→ Page text:

┄┄┄┄┄┄┄┄┄┄

[Stoves] [Gasification] gas composition

[AJH]

On Mon, 09 Apr 2007 08:33:19 -0600, Thomas Reed wrote:

>Dear John Bertl and all:
>
>Your list doesn't help much since it doesn't prioritize the components.

That's an ungracious reply Tom, John's post is a concise appreciation
of pyrolysis under different conditions, I'm sure most stovers will
find it informative even though it was initilaly posted in
[gasification] and I don't believ John reads [stoves].

It's up to other to add to the bones of it, with details as you
posted, to give the full story.
  
>The pyrolysis equations on the other hand do, for instance
>
>CH1.4O0.6 +0.2 H2O (15%, typical) ==> 0.4CO + (0.2CO2 + 0.9H2)       DH 
>= 364 kJ/gmole
>
>The hydrogen makes it easy to burn the gas in either a turbulent or 
>diffusion flame.  The rest of the cats and dogs are tars and don't add 
>much energy to the fire but do contribute to the luminosity.   (The CO, 
>CO2 and H2 will equilibrate to some extent and greatly complicate the 
>calculations).
>
>Yours truly,
>
>TOM REED              BEF
>
>
>John Bertl wrote:
>> On Friday 06 April 2007 11:59 am, Louis Peltier wrote:
>>
>>> could some one tell me what the gas composition is
>>> when wood is heated in a CLOSED  container to make charcoal.
>>> (no air is allowed in the closed container)
>>
>> The gas composition you are asking for depends on the speed
>> of temperature rise (speed of pryralysis), the temperature
>> experience by the wood, the time duration of the gas at
>> elevated temperatures and if the gas can escape your
>> closed container to be cooled.
>>
>> The possible gases produced are:
>>
>> H2O               =
>> CO2               =   S
>> RCOOH           =   L
>> CO                 =   O     =
>> RCHO              =  W     =
>> CH2CO            =          =
>> ROH                            =   F
>> CH4                             =  A
>> C2H6                           =   S
>> H2                              =    T
>> C2H4                           =
>> C2H2                           =
>> free radicals:
>> CH, CH2, CH3, CHO    2 to 10
>> C2
>>
>> Slow pyrolysis yields charcoal and oxygenated gases
>> and vapors of low flammability and releases energy.
>>
>> Fast pyrolysis yields little of no carbon, forms
>> hydrogenated gases and vapors and consumes
>> energy
>>
>> Pyrolysis of wood follows the kinetics of a first
>> order reaction. It is diffusion controlled rather
>> than rate controlled, the rate being determined
>> by the rate of energy transfer within the solid
>> rather than by the rate of pyrolysis.
>>
>> Breakdown of wood components, hemicellulose,
>> cellulose and lignin, is not simultaneous.  The
>> hemicellulose, particularly its pentosans, are said
>> to decompose first largely between 200 and
>> 260C followed by the cellulose at 240 to 350 C
>> and finally by the lignin at 280 to 500 C.
>>
>> Hemicellulose evolves more gases, less tar, and
>> about as much aqueous distillate as are formed
>> from cellulose, but differs from cellulose in that
>> hemicellulose yields no levolucosan.  Much of the
>> acetic acid formed is attributed to the hemicellulose.
>> Scission of a carbon to oxygen bond in a
>> pentose leads to further splitting to acetic acid,
>> formaldhyde, carbon monoxide and hydrogen.
>>
>> Cellulose evolves water in the first stage of
>> thermal decomposition before any other significant
>> changes are observable.
>>
>> The pyrolytic products first formed from hemicellulose,
>> cellulose and lignin promptly undergo
>> further reactions, not all of which are pyrolytic.
>> Polymerizations and condensations reactions to
>> form more comples molecules such as high boiling tars,
>> waxes and resinous substances with perhaps
>> phenolformaldehyde type linkages are also involved.

Informative post John

AJH

┄┄┄┄┄┄┄┄┄┄

→ Dataset:
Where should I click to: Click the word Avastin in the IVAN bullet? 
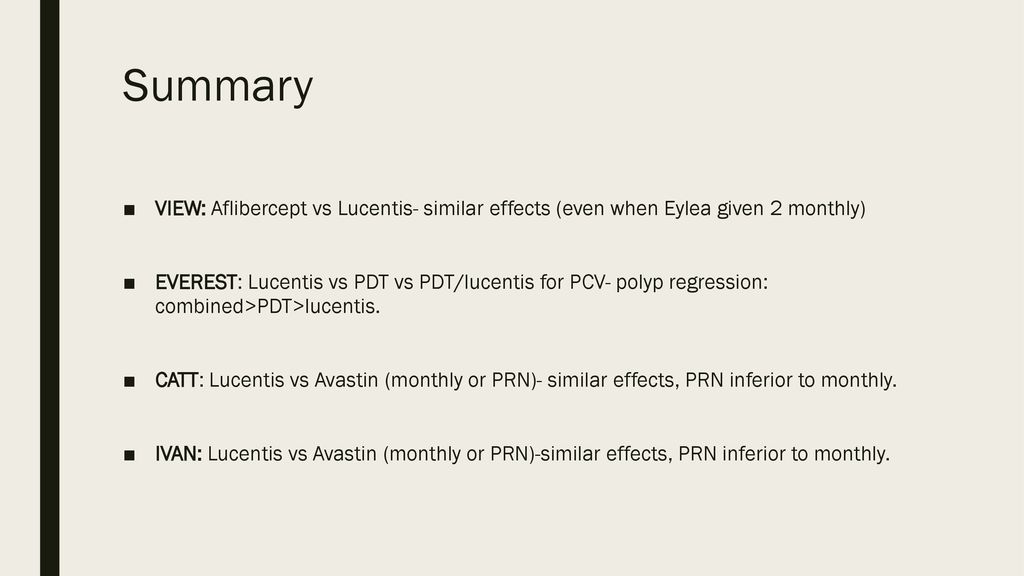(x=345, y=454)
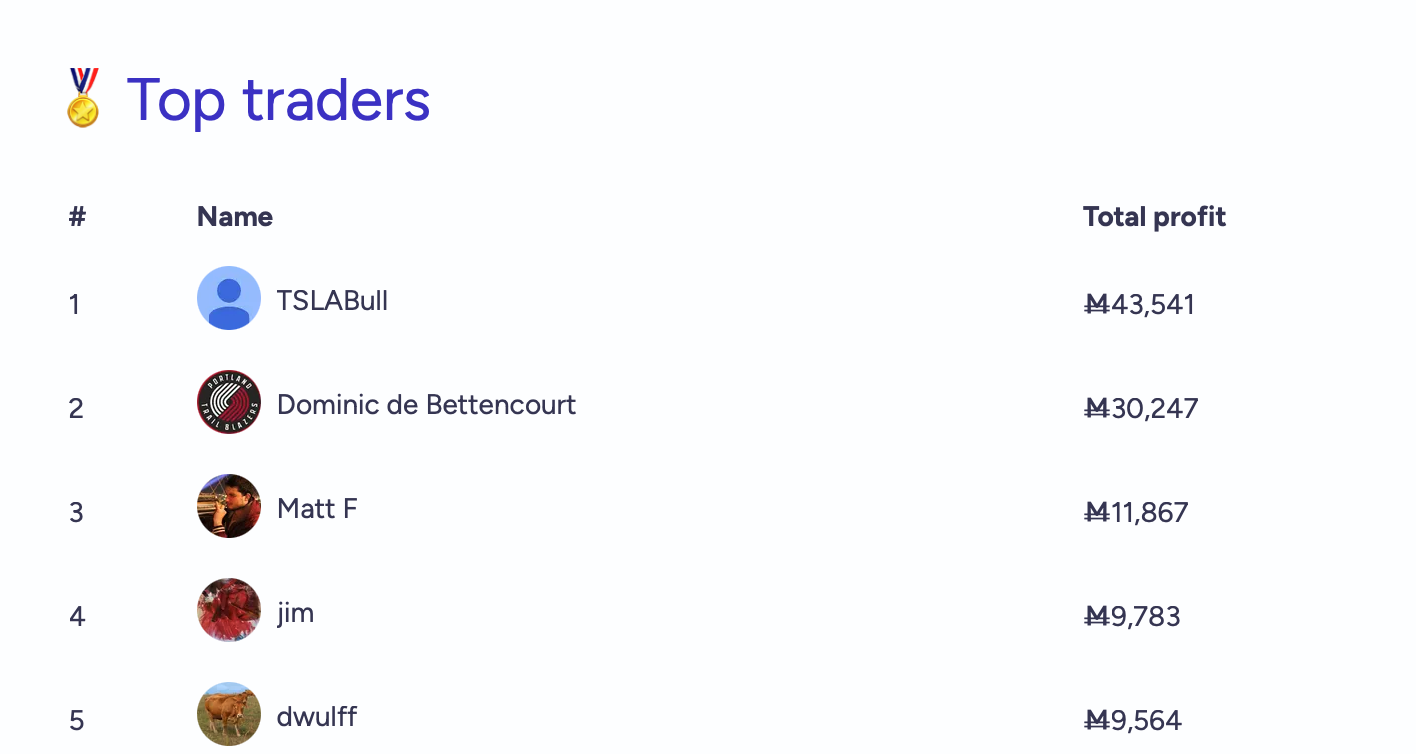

┄┄┄┄┄┄┄┄┄┄

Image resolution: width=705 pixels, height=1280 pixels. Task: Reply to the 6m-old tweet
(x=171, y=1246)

┄┄┄┄┄┄┄┄┄┄

→ Tasks and exercises:
a - In the gas composition thread, at what temperature range does cellulose decompose?
b - Return word for word everything in the gas composition thread from "[Stoves] [Gasification] gas" down to "prioritize the components.".

→ The solutions:
a - 240 to 350 C.

b -
[Stoves] [Gasification] gas composition

[AJH]

On Mon, 09 Apr 2007 08:33:19 -0600, Thomas Reed wrote:

>Dear John Bertl and all:
>
>Your list doesn't help much since it doesn't prioritize the components.